After the uproar over his Dallas Business Journal remarks, Jackson publicly insisted that he “didn’t touch contracts.” But the Center for American Progress lists a series of businessmen with close personal and financial ties to Jackson who have received no-bid contract awards from HUD.

Still, the most interesting recent disclosures about how things work at HUD emerged on Wednesday in the Washington Post.

After Philadelphia’s housing director refused a demand by President Bush’s housing secretary to transfer a piece of city property to a business friend, two top political appointees at the department exchanged e-mails discussing the pain they could cause the Philadelphia director.

“Would you like me to make his life less happy?

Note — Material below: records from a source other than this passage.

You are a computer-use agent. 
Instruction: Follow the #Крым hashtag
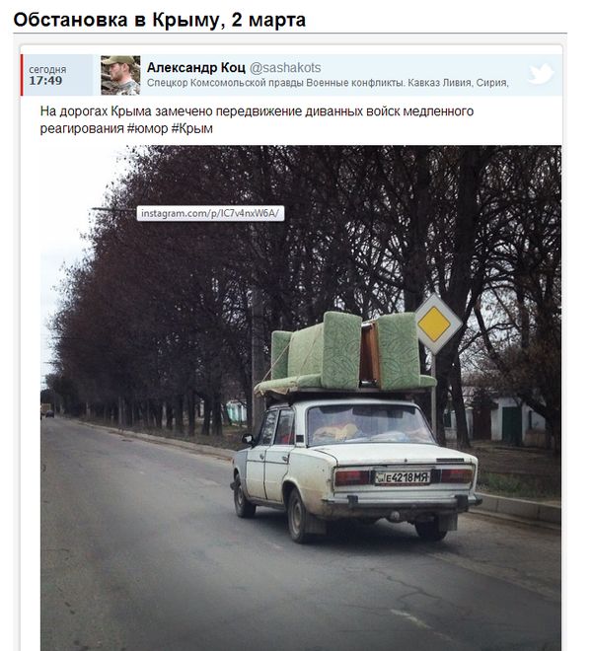click(192, 128)
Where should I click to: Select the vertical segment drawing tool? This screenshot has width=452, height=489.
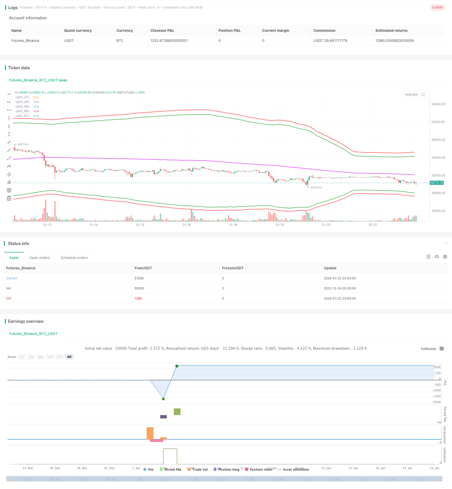click(x=9, y=134)
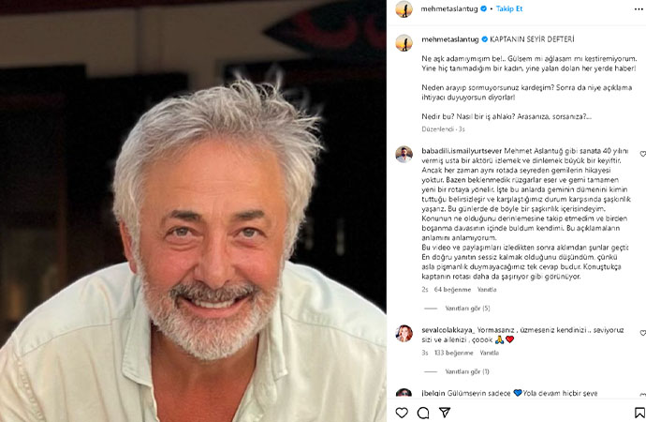Share the post with the paper plane icon
Viewport: 646px width, 422px height.
(x=445, y=412)
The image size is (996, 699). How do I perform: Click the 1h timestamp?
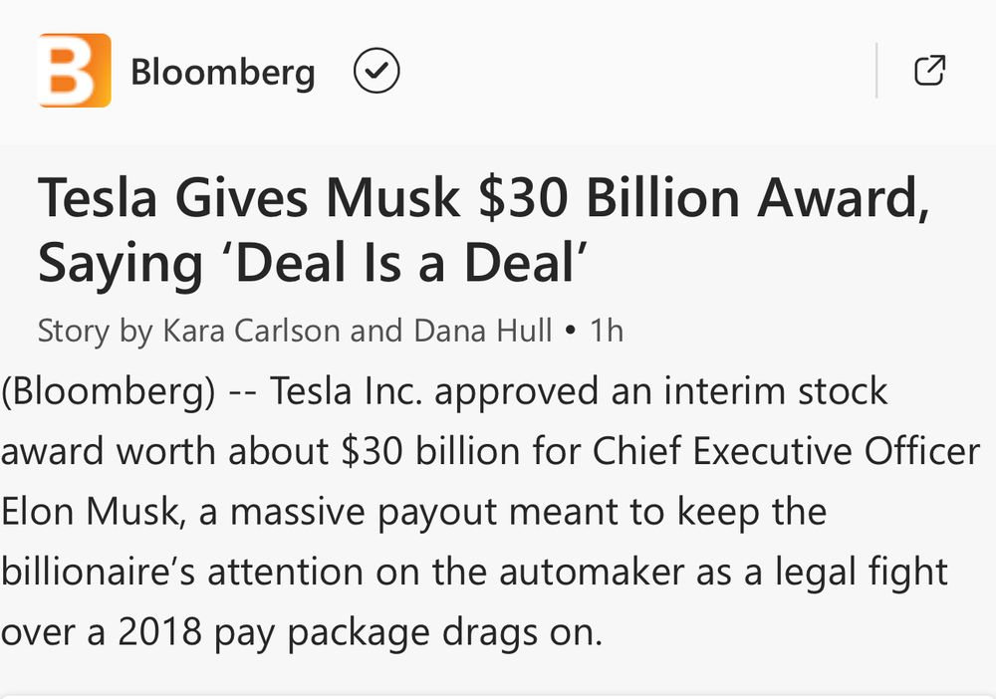[x=606, y=331]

If so, how?” Orlando J. Cabrera, then-assistant secretary at the U.S. Department of Housing and Urban Development, wrote about Philadelphia housing director Carl R. Greene.

“Take away all of his Federal dollars?” responded Kim Kendrick, an assistant secretary who oversaw accessible housing. She typed symbols for a smiley-face, “:-D,” at the end of her January 2007 note. Cabrera wrote back a few minutes later: “Let me look into that possibility.”

What’s all this about? It seems that Secretary Jackson was eager to persuade the Philadelphia Housing Authority to sell a vacant lot that it owned to Kenny Gamble, a close personal friend of Jackson’s. The Authority wasn’t interested in selling. They quickly ran into a buzzsaw of bureaucratic problems with HUD. In a lawsuit, the Authority has charged that all of this was motivated by Jackson’s personal pique over their failure to give his buddy a sweet deal.

The emails obtained by the Post suggest that the charges have teeth.

Now you might think that charges that a cabinet officer corruptly used his office for personal benefit, interfered with contract awards for political purposes, and broke a contract because he disliked the contractor’s political views, would come to the attention of the Public Integrity Section at the Department of Justice and would be the subject of an investigation.

But you’d be wrong. They’re far too busy staking out love trysts at the Mayflower Hotel and launching massive investigations into junior college teachers who underperform their teaching plans. They understand the priorities of the Bush Administration perfectly. The Administration has its own understanding of the word “integrity.” And Secretary Jackson is a prime example of just what that word has come to mean.